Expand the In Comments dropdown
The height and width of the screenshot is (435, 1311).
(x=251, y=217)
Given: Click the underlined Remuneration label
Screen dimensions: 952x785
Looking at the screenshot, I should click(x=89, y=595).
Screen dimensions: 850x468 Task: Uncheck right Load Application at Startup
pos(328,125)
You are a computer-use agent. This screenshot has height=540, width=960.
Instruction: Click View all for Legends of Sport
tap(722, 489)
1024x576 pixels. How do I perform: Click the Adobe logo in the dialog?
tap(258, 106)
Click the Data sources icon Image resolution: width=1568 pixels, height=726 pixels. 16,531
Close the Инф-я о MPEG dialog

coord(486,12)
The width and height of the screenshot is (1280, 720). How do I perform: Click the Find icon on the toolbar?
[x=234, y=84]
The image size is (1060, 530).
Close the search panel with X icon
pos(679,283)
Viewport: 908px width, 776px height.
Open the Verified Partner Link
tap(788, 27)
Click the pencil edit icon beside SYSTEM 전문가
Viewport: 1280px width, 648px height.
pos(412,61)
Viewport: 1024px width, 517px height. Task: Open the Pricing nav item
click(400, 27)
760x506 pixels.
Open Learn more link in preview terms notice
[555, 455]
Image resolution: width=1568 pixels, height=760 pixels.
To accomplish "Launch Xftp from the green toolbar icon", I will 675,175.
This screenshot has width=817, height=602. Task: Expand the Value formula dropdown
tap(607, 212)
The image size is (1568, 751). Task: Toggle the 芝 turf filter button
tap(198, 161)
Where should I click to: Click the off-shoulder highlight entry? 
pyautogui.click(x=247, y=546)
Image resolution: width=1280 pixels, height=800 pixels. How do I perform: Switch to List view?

____________

» WHAT YOU ARE ASKED TO DO
In the records from the line containing "This screenshot has width=817, height=602." through the end, inclusive, replace "dropdown" with "menu", and give only those lines with everything else unchanged.

» ANSWER TO THE EXERCISE
This screenshot has width=817, height=602. Task: Expand the Value formula menu
tap(607, 212)
The image size is (1568, 751). Task: Toggle the 芝 turf filter button
tap(198, 161)
Where should I click to: Click the off-shoulder highlight entry? 
pyautogui.click(x=247, y=546)
Image resolution: width=1280 pixels, height=800 pixels. How do I perform: Switch to List view?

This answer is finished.